* _How to complete this task_: Beginning with the line that holds "Image resolution: width=1335" and ending with the last line, please repeat the entries exactly and omit the pictures.

* _Data for processing_:
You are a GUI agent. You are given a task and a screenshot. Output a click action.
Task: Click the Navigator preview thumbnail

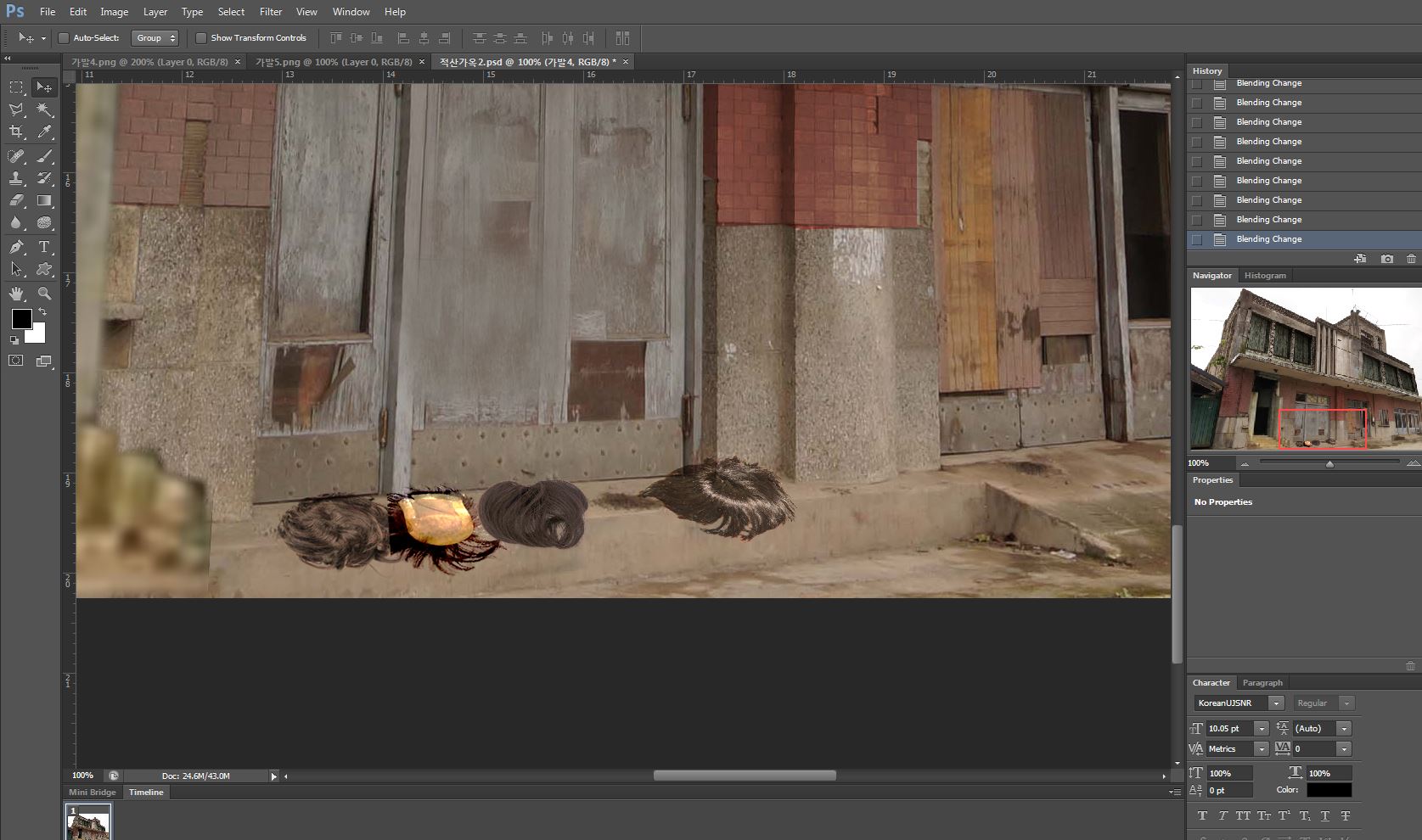click(x=1305, y=368)
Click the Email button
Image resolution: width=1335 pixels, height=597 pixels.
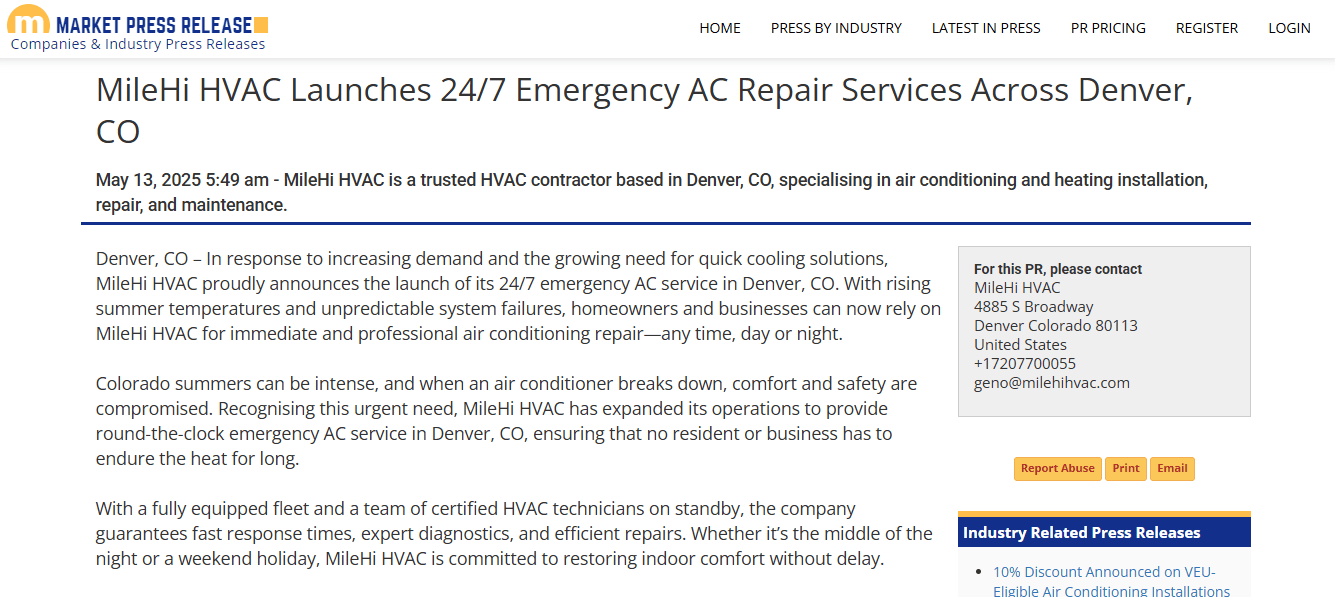[x=1172, y=468]
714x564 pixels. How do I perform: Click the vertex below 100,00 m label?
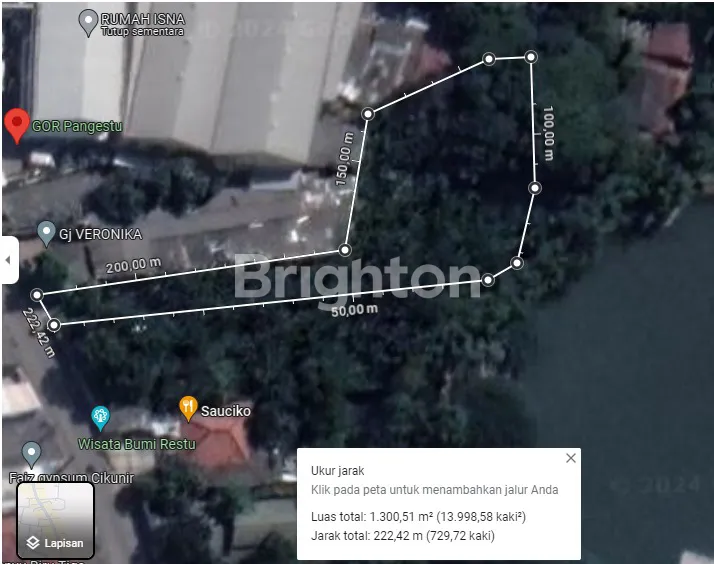coord(535,188)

* _Answer section_:
Image resolution: width=1335 pixels, height=597 pixels.
[x=1172, y=468]
714x564 pixels. How do I perform: Click the vertex below 100,00 m label?
coord(535,188)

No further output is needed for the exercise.